Your task: Copy out the records below, replacing "Locate an element" with "Find an element" wherever it occurs and leaving everything else unchanged.

Supplied material:
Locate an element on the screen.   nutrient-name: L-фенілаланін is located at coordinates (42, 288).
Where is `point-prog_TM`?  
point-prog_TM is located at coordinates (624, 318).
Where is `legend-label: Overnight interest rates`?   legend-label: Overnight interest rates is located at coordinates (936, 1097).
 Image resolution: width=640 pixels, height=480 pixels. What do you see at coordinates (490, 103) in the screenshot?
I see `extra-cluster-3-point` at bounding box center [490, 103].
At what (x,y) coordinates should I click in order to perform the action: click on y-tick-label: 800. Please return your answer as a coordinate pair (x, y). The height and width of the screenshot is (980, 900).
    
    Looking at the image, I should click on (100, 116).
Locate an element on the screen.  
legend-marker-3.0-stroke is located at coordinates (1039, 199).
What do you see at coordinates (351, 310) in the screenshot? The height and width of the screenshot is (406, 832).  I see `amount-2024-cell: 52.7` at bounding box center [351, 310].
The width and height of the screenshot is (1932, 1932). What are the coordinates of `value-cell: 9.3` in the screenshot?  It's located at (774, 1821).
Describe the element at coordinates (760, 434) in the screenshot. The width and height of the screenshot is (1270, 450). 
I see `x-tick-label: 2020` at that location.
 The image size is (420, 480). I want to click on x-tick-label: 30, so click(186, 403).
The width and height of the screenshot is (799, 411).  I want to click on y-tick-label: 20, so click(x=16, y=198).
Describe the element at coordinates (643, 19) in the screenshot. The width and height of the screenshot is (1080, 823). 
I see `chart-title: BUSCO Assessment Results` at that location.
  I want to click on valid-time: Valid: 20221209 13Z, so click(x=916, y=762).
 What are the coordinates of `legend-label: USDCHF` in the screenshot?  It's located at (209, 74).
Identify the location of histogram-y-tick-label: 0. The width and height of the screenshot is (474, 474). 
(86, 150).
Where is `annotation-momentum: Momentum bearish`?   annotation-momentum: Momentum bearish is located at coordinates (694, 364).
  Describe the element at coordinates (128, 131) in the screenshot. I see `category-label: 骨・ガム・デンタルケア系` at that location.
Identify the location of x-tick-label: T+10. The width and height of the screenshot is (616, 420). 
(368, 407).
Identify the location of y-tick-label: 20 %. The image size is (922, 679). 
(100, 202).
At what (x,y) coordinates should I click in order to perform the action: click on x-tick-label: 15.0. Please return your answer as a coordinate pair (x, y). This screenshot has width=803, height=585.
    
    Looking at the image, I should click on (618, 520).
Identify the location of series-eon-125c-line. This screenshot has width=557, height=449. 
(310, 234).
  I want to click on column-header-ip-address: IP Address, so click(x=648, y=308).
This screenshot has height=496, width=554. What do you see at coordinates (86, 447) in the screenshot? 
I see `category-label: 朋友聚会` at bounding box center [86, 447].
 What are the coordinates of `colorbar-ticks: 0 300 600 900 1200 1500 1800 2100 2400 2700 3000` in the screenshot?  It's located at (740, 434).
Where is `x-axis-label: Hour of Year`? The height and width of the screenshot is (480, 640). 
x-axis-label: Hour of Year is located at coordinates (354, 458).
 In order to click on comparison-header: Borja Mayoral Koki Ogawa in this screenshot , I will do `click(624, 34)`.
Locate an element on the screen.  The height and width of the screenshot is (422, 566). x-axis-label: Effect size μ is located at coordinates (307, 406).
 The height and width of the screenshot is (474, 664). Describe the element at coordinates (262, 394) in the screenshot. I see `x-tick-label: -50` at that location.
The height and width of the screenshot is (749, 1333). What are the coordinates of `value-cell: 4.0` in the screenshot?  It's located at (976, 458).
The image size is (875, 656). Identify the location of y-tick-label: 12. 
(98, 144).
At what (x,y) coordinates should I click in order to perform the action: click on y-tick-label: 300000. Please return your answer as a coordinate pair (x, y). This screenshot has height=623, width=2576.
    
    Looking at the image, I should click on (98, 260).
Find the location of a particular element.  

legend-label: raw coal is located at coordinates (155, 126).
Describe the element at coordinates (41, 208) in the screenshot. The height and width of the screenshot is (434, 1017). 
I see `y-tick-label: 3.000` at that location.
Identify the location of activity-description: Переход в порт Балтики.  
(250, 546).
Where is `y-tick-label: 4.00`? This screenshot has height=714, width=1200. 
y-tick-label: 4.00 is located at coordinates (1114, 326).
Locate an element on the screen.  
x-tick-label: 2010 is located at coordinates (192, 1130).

Answer section:
Find an element on the screen.   nutrient-name: L-фенілаланін is located at coordinates (42, 288).
Where is `point-prog_TM`?  
point-prog_TM is located at coordinates (624, 318).
Where is `legend-label: Overnight interest rates`?   legend-label: Overnight interest rates is located at coordinates (936, 1097).
 Image resolution: width=640 pixels, height=480 pixels. What do you see at coordinates (490, 103) in the screenshot?
I see `extra-cluster-3-point` at bounding box center [490, 103].
At what (x,y) coordinates should I click in order to perform the action: click on y-tick-label: 800. Please return your answer as a coordinate pair (x, y). The height and width of the screenshot is (980, 900).
    
    Looking at the image, I should click on (100, 116).
Find an element on the screen.  
legend-marker-3.0-stroke is located at coordinates (1039, 199).
What do you see at coordinates (351, 310) in the screenshot? The height and width of the screenshot is (406, 832).  I see `amount-2024-cell: 52.7` at bounding box center [351, 310].
The width and height of the screenshot is (1932, 1932). What are the coordinates of `value-cell: 9.3` in the screenshot?  It's located at (774, 1821).
Describe the element at coordinates (760, 434) in the screenshot. The width and height of the screenshot is (1270, 450). 
I see `x-tick-label: 2020` at that location.
 The image size is (420, 480). I want to click on x-tick-label: 30, so click(186, 403).
The width and height of the screenshot is (799, 411).  I want to click on y-tick-label: 20, so click(x=16, y=198).
Describe the element at coordinates (643, 19) in the screenshot. The width and height of the screenshot is (1080, 823). 
I see `chart-title: BUSCO Assessment Results` at that location.
  I want to click on valid-time: Valid: 20221209 13Z, so click(x=916, y=762).
 What are the coordinates of `legend-label: USDCHF` in the screenshot?  It's located at (209, 74).
Identify the location of histogram-y-tick-label: 0. The width and height of the screenshot is (474, 474). 
(86, 150).
Where is `annotation-momentum: Momentum bearish`?   annotation-momentum: Momentum bearish is located at coordinates (694, 364).
  Describe the element at coordinates (128, 131) in the screenshot. I see `category-label: 骨・ガム・デンタルケア系` at that location.
Identify the location of x-tick-label: T+10. The width and height of the screenshot is (616, 420). 
(368, 407).
Identify the location of y-tick-label: 20 %. The image size is (922, 679). 
(100, 202).
At what (x,y) coordinates should I click in order to perform the action: click on x-tick-label: 15.0. Please return your answer as a coordinate pair (x, y). This screenshot has width=803, height=585.
    
    Looking at the image, I should click on (618, 520).
Identify the location of series-eon-125c-line. This screenshot has width=557, height=449. 
(310, 234).
  I want to click on column-header-ip-address: IP Address, so click(x=648, y=308).
This screenshot has height=496, width=554. What do you see at coordinates (86, 447) in the screenshot? 
I see `category-label: 朋友聚会` at bounding box center [86, 447].
 What are the coordinates of `colorbar-ticks: 0 300 600 900 1200 1500 1800 2100 2400 2700 3000` in the screenshot?  It's located at (740, 434).
Where is `x-axis-label: Hour of Year`? The height and width of the screenshot is (480, 640). 
x-axis-label: Hour of Year is located at coordinates (354, 458).
 In order to click on comparison-header: Borja Mayoral Koki Ogawa in this screenshot , I will do `click(624, 34)`.
Find an element on the screen.  The height and width of the screenshot is (422, 566). x-axis-label: Effect size μ is located at coordinates (307, 406).
 The height and width of the screenshot is (474, 664). Describe the element at coordinates (262, 394) in the screenshot. I see `x-tick-label: -50` at that location.
The height and width of the screenshot is (749, 1333). What are the coordinates of `value-cell: 4.0` in the screenshot?  It's located at (976, 458).
The image size is (875, 656). Identify the location of y-tick-label: 12. 
(98, 144).
At what (x,y) coordinates should I click in order to perform the action: click on y-tick-label: 300000. Please return your answer as a coordinate pair (x, y). This screenshot has height=623, width=2576.
    
    Looking at the image, I should click on (98, 260).
Find the location of a particular element.  

legend-label: raw coal is located at coordinates (155, 126).
Describe the element at coordinates (41, 208) in the screenshot. The height and width of the screenshot is (434, 1017). 
I see `y-tick-label: 3.000` at that location.
Identify the location of activity-description: Переход в порт Балтики.  
(250, 546).
Where is `y-tick-label: 4.00`? This screenshot has height=714, width=1200. 
y-tick-label: 4.00 is located at coordinates (1114, 326).
Find an element on the screen.  
x-tick-label: 2010 is located at coordinates (192, 1130).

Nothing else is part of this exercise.